Vendite in frenata per l’olio d’oliva, sia in Italia che all’estero. Lo affermano gli ultimi dati Assitol, l’Associazione Italiana dell’industria olearia, che, negli ultimi due mesi del 2012, delineano un rallentamento degli scambi nei principali segmenti del mercato.

 

Tra novembre e dicembre dello scorso anno, l’extravergine, da sempre prodotto di punta del comparto, ha registrato in Italia una riduzione delle vendite a due cifre. Sul dato, pesa soprattutto la perdita di quote da parte della grande distribuzione, sbocco privilegiato delle vendite.

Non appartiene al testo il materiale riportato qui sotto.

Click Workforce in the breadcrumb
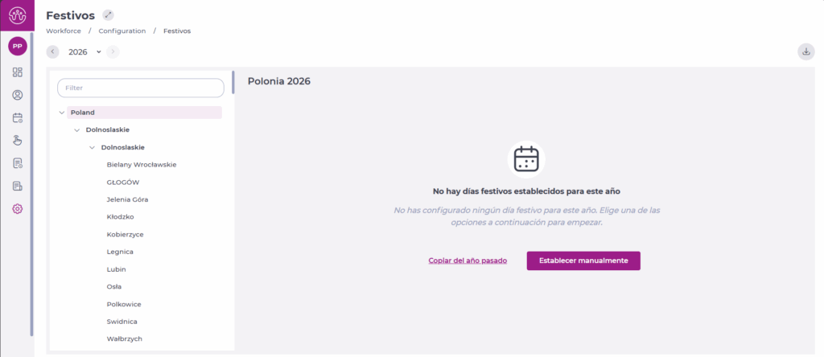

In sofferenza appare anche l’olio d’oliva, che diminuisce di oltre il 13%. Resistono la produzione biologica e le Dop/Igp, ma su consuete quotazioni di nicchia, mentre è in fase di ripresa il sansa (+56%).

 

Anche sul fronte dell’export, nell’ultimo bimestre del 2012, sono giunti segnali negativi per il settore: l’extravergine, vale a dire il “top” del comparto dell’oliva, perde circa il 21% delle esportazioni.

 

La tendenza al ribasso delle vendite non è, tuttavia, una diretta conseguenza della crisi economica. I dati di previsione sulla produzione olearia a livello mondiale indicano una forte diminuzione dei quantitativi rispetto alle scorse annate. In particolare, la Spagna, principale produttore a livello mondiale, ha più volte annunciato, negli ultimi mesi, una pesante contrazione dei volumi di olio d’oliva rispetto ai tre anni precedenti, considerati da record. Per questa ragione, a fronte di un’offerta in calo, i prezzi all’origine sono aumentati e, nel bimestre finale del 2012, le vendite si sono fermate anche sul territorio spagnolo (-18%).

 

Le dichiarazioni spagnole sulla minore disponibilità di olio - osserva Claudio Ranzani, direttore generale di Assitol - hanno contribuito a provocare un certo nervosismo, anche se in altri Paesi le produzioni sono buone e le giacenze della scorsa campagna sono elevate”.

 

Gli stessi operatori spagnoli hanno ammesso che i prezzi all’origine potrebbero aumentare ancora. Il timore di un ulteriore rialzo ha quindi indotto le imprese a frenare le vendite promozionali e rallentare gli scambi nella parte finale dell’anno, sia sul fronte interno che estero, attestandosi su posizioni già consolidate.